- Stored items -
# # # # # # #

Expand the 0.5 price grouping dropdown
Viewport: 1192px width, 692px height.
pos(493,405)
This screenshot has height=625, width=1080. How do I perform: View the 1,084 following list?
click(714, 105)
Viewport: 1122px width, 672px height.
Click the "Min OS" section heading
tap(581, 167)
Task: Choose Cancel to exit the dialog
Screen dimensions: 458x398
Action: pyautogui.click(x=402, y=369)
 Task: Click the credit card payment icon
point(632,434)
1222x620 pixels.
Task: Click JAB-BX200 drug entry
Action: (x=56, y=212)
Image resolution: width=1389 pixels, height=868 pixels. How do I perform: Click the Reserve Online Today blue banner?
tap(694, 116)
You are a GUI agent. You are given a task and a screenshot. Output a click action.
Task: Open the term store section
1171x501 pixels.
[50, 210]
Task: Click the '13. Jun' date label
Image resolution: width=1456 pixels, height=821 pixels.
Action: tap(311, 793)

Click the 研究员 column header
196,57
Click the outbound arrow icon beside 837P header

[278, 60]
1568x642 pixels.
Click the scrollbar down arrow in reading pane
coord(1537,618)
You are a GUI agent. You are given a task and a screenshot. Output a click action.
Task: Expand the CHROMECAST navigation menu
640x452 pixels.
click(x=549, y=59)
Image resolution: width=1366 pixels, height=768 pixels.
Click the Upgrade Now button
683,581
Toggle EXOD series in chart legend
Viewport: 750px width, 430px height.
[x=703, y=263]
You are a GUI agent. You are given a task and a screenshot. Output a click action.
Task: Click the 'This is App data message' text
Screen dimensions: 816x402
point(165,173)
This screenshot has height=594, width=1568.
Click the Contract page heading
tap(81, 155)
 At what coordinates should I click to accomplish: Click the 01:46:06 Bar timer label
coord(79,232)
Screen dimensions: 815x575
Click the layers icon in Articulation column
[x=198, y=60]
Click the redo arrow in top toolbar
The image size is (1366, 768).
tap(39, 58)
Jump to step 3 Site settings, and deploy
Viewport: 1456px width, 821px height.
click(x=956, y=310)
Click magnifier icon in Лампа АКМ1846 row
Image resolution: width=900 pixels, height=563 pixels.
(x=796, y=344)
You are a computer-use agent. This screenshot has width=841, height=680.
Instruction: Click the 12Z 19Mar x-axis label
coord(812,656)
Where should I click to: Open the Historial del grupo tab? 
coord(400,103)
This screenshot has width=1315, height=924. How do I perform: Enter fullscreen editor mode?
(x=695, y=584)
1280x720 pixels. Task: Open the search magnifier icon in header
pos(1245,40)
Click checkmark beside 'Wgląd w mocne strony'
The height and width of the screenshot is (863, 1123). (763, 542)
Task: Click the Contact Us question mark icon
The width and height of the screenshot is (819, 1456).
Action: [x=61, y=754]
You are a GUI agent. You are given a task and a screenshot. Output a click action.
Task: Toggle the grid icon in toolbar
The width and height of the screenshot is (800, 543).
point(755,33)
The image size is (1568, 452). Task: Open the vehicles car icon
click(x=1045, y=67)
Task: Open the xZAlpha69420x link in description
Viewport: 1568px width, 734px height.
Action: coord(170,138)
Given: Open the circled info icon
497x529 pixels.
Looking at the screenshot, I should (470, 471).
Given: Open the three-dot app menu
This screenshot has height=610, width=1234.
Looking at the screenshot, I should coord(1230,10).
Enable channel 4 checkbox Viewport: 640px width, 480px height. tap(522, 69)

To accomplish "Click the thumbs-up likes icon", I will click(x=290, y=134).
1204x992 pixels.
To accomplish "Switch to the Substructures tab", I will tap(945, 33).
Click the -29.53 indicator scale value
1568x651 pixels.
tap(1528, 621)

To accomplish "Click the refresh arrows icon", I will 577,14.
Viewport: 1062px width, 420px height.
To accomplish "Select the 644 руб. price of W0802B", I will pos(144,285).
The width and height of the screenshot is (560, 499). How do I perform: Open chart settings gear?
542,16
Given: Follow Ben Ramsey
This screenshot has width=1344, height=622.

# # # # # # #

- Exercise objective -
Show all lines in the records above that hold "will".

- Task response -
To accomplish "Click the thumbs-up likes icon", I will click(x=290, y=134).
To accomplish "Switch to the Substructures tab", I will tap(945, 33).
To accomplish "Click the refresh arrows icon", I will 577,14.
To accomplish "Select the 644 руб. price of W0802B", I will pos(144,285).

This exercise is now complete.